* _What the task requires_
From the line that contains "The width and" down to the final line below, please repeat each line exactly and nothing more, with no pictures.

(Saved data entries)
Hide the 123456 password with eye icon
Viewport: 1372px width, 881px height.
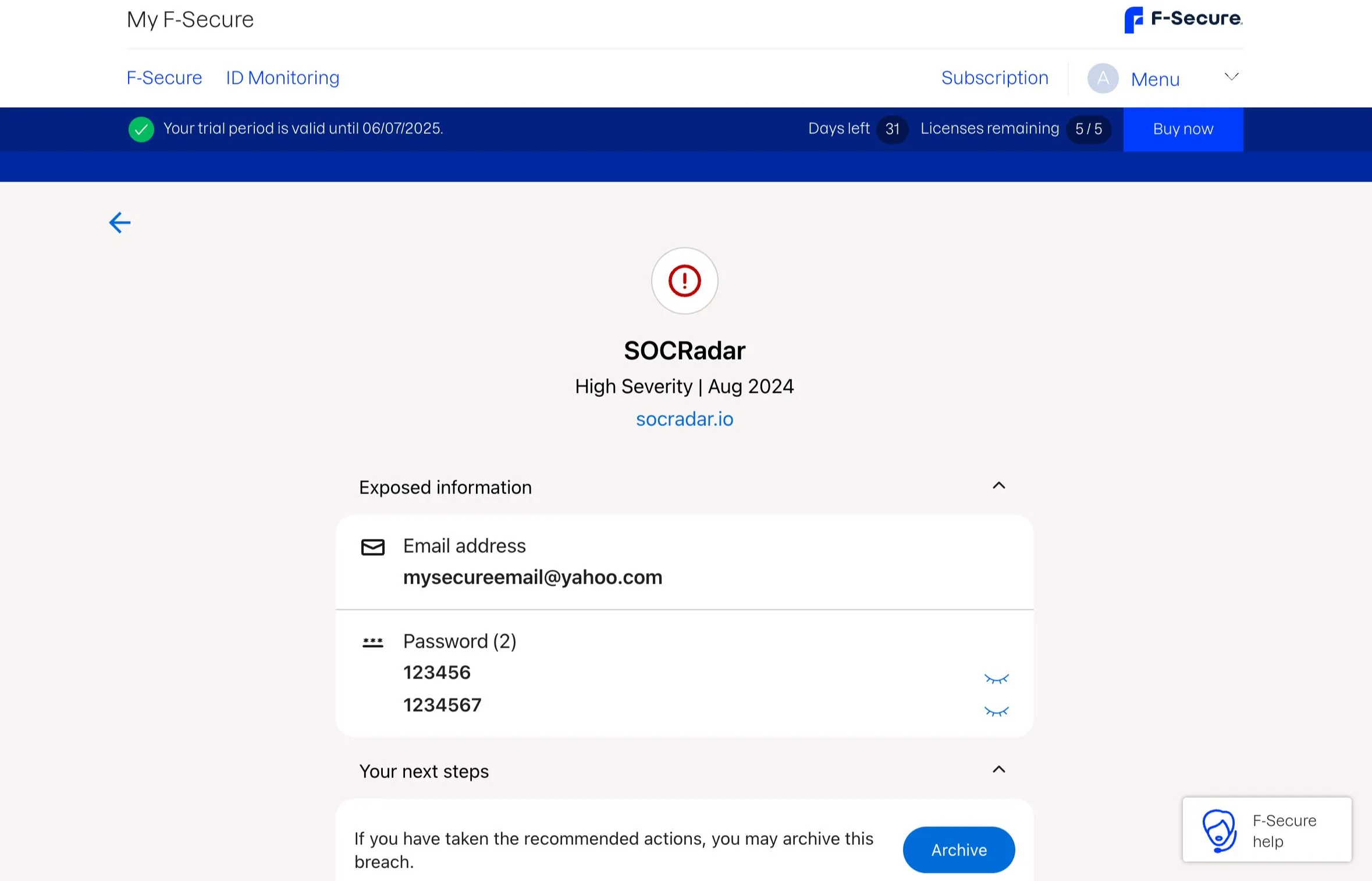996,679
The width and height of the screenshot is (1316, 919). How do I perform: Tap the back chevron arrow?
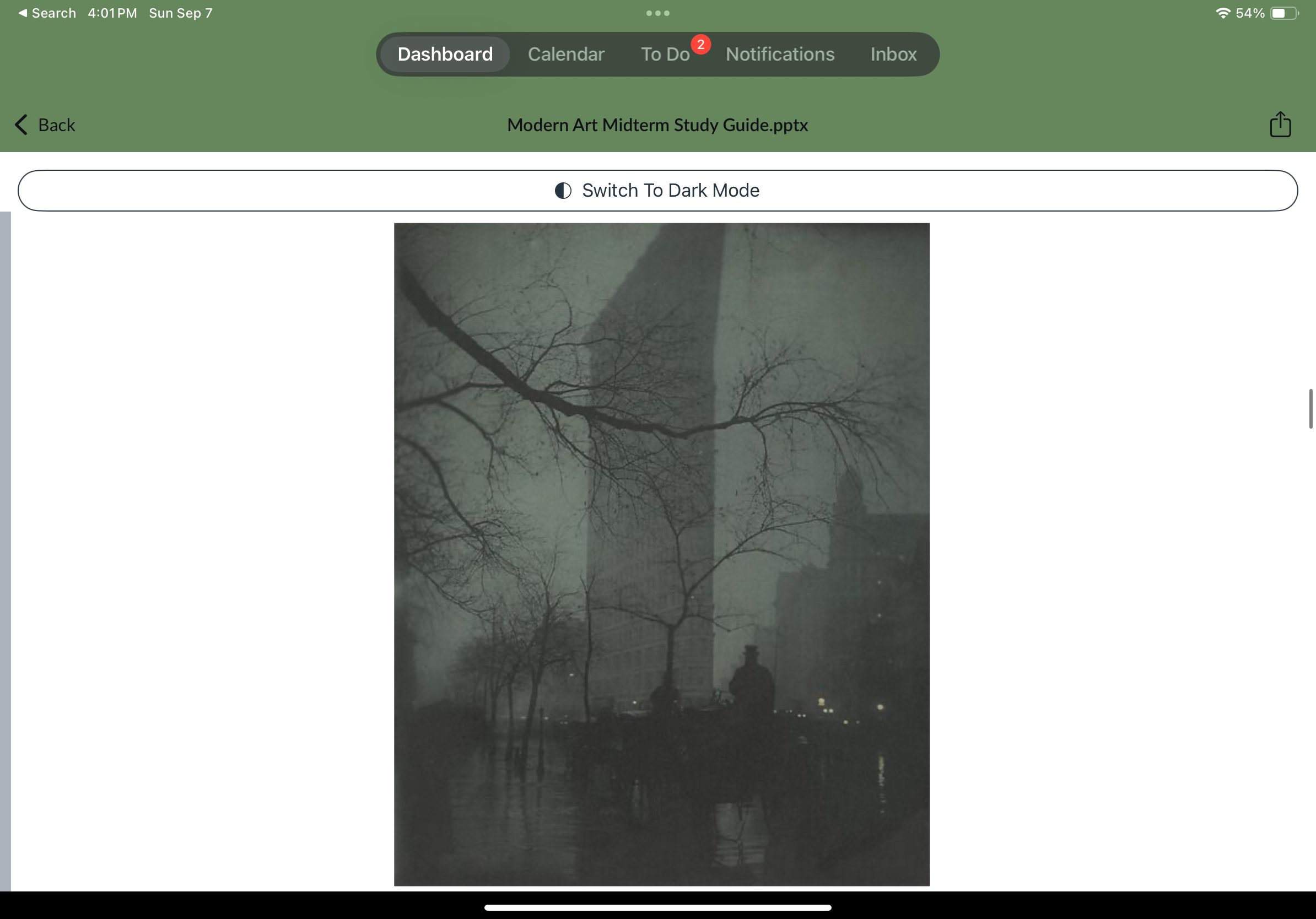[x=21, y=125]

* _Answer for this exercise_
The width and height of the screenshot is (1316, 919). How do I perform: Tap the back chevron arrow?
[x=21, y=125]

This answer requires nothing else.